The MSCI Asia-Pacific index of more than 1,000 stocks added 1% today. In Tokyo, the Nikkei took its cue from the US markets' bounce overnight, rising 1.5%.
Gold futures traded at Japan's Tocom exchange rose 1.2% to the equivalent of $654 per ounce for Feb. '08 delivery.
"The lack of confidence in the equity sell-offs became evident when the Dow regained its lost ground to finish 0.48% in the black," says Brandon Lloyd for Mitsui in Sydney.
"There was a sense of deja vu [in gold] as everyone was caught short, prompting the rally back to this morning's $643-$644 area."
Lloyd now puts support for gold at $635, with the next major resistance level at $665.
"The stock markets' success in halting their declines helped to attract some investors back to the bullion market," agrees Cai Zhenwei, a gold trader at Bank of China in Shanghai.
Cai told Bloomberg earlier that gold's Wednesday low of $637.36 per ounce sits right on the trend line of gold's move higher that started in Oct.
Compared with the sell-off of early this month, yesterday's bounce came off a higher low. (For more technical analysis of the spot gold chart today, click here...)
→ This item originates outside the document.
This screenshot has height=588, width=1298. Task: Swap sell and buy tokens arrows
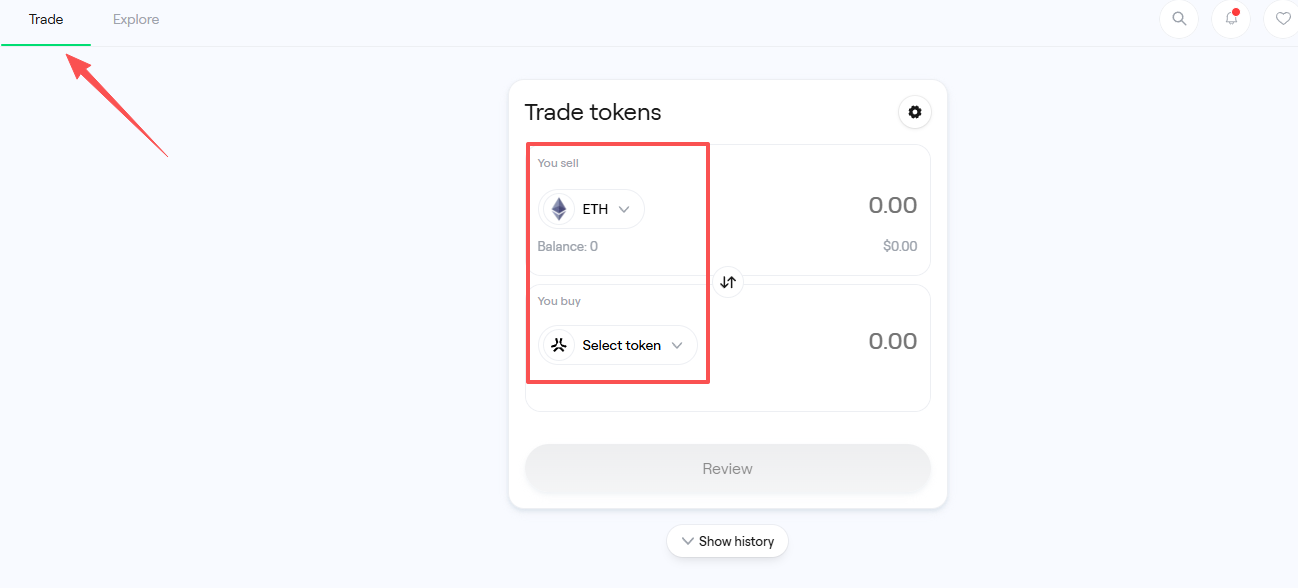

Looking ahead, gold analysts will be joined by equity, bond and real estate investors waiting for today's release of US producer price inflation just ahead of the opening bell on Wall Street.
Consumer price data is due tomorrow (Friday), again at 13:30 GMT.
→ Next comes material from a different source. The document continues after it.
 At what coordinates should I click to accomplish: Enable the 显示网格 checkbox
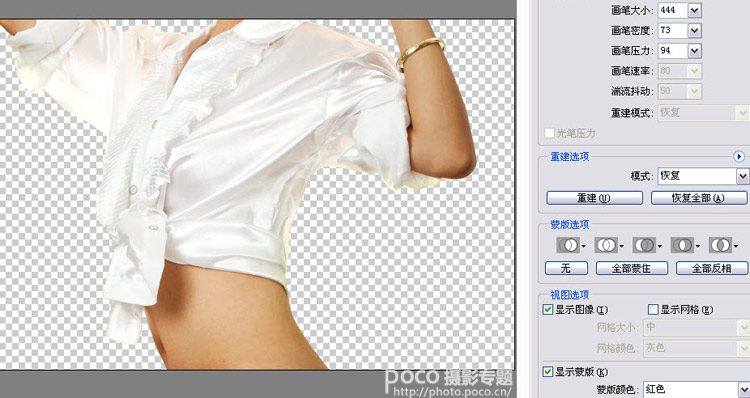tap(653, 310)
Higher inflation amid the current turmoil in the US mortgage market could put a squeeze on the Federal Reserve: to raise or not to raise?
Either way, the gap between US interest rates and US inflation leaves little room for US investors to earn a decent return on their Dollar savings. (Click here to read more about gold's relationship with US interest rates now...)
In Zurich, meantime, the Swiss National Bank is expected to raise its interest rates at 13:00 GMT today.
A major player in the global "carry trade", the Swiss Franc has shed more than a quarter of its value versus the Dollar since Switzerland cut its short-term lending rates below 0.75%.
Hedge funds and other speculative investors were only too happy to borrow such cheap money, investing it in higher-yielding currencies – such as the New Zealand Dollar – for easy gains.
But the New Zealand Dollar has lost 5.5% of its value since the shake-out in world equity and bond markets began at the start of this month.
Now the New Zealand central bank may have to raise its lending rates to 7.5%, says Reserve Bank governor, Alan Bolland, to counter the economic effect of all that "hot money" fleeing the country. (To see the mess Thailand created trying to pre-empt this problem recently, click here...)
"The predominant concern is sustained unwinding of the carry trade," says Monica Fan, head of currencies at RBC Capital in London.
But even without the RBNZ raising Kiwi Dollar rates above 7.50%, hedge fund speculators can still drive a truck through the 700 points of carry sitting between New Zealand and Japan.
A hike at the Swiss National Bank this afternoon would only reduce the differential between CHF and Sterling rates to 300 points of carry.